* SUPPLIED RECORDS:
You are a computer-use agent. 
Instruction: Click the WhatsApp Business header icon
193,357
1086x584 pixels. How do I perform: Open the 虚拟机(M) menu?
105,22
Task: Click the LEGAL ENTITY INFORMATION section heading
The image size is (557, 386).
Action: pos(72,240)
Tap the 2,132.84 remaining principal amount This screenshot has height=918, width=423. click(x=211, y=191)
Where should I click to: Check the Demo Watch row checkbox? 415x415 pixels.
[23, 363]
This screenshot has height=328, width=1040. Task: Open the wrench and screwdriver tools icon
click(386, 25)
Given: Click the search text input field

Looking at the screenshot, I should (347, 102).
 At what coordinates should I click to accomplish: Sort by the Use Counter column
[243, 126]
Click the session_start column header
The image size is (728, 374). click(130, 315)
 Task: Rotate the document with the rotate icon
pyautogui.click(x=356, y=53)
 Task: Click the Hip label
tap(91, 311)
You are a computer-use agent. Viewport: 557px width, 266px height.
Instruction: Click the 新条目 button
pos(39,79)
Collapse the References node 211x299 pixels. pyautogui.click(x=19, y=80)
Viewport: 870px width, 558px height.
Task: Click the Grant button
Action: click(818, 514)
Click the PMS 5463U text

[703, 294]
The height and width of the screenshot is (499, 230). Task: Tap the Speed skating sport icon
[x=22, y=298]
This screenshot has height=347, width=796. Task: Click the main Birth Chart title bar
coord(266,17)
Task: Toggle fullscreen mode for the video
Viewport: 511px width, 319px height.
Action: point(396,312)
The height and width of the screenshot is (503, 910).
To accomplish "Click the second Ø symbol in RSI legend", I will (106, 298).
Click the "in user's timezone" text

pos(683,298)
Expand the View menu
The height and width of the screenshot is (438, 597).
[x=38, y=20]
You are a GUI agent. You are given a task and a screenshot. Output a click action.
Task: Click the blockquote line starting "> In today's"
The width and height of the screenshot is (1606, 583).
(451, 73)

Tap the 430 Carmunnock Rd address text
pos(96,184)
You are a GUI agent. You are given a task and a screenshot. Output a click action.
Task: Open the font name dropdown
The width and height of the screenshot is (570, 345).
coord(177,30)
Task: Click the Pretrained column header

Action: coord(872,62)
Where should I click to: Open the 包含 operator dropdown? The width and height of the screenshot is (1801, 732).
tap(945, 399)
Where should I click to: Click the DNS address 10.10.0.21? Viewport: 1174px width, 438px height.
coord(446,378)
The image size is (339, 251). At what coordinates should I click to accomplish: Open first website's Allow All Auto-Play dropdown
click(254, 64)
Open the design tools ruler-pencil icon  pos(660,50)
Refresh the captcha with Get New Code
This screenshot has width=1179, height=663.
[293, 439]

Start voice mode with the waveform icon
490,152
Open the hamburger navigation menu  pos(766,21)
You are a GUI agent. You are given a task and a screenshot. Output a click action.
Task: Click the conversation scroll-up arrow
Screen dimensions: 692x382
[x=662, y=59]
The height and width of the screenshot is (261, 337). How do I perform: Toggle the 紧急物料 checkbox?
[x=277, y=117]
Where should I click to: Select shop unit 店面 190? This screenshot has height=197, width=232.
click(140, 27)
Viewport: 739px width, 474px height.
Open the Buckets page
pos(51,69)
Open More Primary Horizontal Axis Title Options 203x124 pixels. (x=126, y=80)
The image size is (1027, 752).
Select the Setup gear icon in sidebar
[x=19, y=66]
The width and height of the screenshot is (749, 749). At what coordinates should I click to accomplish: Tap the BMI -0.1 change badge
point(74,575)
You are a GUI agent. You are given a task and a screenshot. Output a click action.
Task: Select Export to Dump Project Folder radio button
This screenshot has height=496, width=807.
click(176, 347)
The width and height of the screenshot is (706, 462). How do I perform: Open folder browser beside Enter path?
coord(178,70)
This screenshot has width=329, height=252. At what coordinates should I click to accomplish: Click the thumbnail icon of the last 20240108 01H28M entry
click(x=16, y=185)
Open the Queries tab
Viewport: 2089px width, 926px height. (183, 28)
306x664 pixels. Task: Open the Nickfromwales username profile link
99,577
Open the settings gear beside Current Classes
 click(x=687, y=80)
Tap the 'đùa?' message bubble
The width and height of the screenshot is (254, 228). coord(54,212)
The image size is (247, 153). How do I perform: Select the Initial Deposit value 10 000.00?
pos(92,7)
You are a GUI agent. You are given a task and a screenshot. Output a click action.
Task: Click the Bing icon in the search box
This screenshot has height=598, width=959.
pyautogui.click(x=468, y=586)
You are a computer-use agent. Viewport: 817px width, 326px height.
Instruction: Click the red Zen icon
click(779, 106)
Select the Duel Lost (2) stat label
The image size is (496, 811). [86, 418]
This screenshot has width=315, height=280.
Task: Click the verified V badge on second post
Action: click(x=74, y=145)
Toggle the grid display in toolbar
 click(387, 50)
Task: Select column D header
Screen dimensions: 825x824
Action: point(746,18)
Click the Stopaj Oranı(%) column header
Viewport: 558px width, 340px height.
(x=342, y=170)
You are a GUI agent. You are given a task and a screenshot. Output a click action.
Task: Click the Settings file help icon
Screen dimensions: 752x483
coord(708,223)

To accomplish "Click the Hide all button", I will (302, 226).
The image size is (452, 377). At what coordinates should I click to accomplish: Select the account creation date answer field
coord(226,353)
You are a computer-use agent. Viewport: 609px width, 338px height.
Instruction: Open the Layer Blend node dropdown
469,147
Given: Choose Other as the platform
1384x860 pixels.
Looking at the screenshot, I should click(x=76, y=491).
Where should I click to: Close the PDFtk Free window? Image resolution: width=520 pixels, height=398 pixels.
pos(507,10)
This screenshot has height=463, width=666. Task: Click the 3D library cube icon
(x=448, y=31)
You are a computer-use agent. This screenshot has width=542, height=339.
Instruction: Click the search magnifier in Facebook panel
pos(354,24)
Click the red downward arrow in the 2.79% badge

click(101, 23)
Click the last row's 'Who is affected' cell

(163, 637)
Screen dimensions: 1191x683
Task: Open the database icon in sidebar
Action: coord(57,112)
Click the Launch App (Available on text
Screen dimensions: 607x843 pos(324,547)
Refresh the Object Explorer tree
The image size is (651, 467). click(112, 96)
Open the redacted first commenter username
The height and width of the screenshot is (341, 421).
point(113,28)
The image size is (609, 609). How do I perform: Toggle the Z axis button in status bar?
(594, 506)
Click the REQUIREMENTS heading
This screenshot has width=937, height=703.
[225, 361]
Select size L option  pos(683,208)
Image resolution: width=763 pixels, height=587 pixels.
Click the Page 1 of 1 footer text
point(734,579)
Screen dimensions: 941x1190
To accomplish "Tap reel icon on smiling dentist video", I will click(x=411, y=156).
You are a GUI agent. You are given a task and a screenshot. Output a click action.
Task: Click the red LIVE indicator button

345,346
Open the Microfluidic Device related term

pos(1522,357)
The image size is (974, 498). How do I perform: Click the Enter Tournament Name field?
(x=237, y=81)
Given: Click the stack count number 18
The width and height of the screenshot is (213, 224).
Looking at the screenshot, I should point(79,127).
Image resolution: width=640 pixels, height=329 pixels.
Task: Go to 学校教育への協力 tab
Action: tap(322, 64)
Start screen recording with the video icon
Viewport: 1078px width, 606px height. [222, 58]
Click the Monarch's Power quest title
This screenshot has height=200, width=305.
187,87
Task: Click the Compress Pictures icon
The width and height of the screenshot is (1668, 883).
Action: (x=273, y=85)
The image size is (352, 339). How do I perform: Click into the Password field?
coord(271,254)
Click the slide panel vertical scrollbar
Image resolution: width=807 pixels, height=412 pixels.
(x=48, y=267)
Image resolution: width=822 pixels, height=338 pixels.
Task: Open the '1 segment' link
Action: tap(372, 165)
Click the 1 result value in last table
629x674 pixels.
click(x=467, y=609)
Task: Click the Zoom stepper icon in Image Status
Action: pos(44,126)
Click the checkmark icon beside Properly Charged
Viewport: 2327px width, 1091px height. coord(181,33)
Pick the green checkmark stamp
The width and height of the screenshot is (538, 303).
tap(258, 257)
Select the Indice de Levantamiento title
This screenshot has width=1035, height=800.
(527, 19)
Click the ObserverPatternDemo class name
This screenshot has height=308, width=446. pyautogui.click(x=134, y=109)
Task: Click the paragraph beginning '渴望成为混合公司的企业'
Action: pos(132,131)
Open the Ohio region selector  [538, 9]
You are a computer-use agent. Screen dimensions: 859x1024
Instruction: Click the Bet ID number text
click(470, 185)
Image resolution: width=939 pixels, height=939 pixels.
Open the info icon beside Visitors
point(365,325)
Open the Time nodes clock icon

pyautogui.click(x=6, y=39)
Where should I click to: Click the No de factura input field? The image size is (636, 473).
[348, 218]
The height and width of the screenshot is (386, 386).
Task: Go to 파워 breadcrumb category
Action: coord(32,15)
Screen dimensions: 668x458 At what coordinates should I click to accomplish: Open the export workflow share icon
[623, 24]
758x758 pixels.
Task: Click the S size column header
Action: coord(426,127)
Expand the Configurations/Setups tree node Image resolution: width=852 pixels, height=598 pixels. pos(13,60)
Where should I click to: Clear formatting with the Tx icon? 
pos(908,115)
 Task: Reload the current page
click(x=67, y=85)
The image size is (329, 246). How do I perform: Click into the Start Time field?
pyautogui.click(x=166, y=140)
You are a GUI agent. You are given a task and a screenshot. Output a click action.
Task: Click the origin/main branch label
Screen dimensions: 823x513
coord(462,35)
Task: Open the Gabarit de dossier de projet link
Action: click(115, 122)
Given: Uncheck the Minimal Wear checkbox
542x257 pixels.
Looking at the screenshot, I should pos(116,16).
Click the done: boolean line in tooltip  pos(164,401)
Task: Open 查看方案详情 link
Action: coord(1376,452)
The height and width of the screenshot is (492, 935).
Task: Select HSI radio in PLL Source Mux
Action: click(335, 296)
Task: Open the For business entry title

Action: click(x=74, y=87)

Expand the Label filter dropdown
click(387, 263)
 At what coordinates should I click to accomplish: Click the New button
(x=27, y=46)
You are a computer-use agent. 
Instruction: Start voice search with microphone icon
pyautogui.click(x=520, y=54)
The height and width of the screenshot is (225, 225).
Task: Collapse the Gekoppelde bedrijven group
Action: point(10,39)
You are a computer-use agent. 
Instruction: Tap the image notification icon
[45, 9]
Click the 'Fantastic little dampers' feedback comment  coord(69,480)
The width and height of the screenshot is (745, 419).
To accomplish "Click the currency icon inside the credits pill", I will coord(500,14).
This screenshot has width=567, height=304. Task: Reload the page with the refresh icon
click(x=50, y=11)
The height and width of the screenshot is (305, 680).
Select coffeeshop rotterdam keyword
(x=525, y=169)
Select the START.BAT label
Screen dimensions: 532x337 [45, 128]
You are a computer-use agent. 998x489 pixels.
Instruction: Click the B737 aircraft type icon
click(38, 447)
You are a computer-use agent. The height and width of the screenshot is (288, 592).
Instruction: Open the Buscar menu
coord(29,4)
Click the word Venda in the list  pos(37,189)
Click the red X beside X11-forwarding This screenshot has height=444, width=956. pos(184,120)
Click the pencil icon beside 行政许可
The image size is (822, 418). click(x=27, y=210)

* DIRECTIONS FOR THIS TASK: Copy the listing verbatim from the line with "Start screen recording with the video icon" up to and including the line with "Action: (x=273, y=85)".

* EXERCISE RESULT:
Start screen recording with the video icon
Viewport: 1078px width, 606px height. [222, 58]
Click the Monarch's Power quest title
This screenshot has height=200, width=305.
187,87
Task: Click the Compress Pictures icon
The width and height of the screenshot is (1668, 883).
Action: (x=273, y=85)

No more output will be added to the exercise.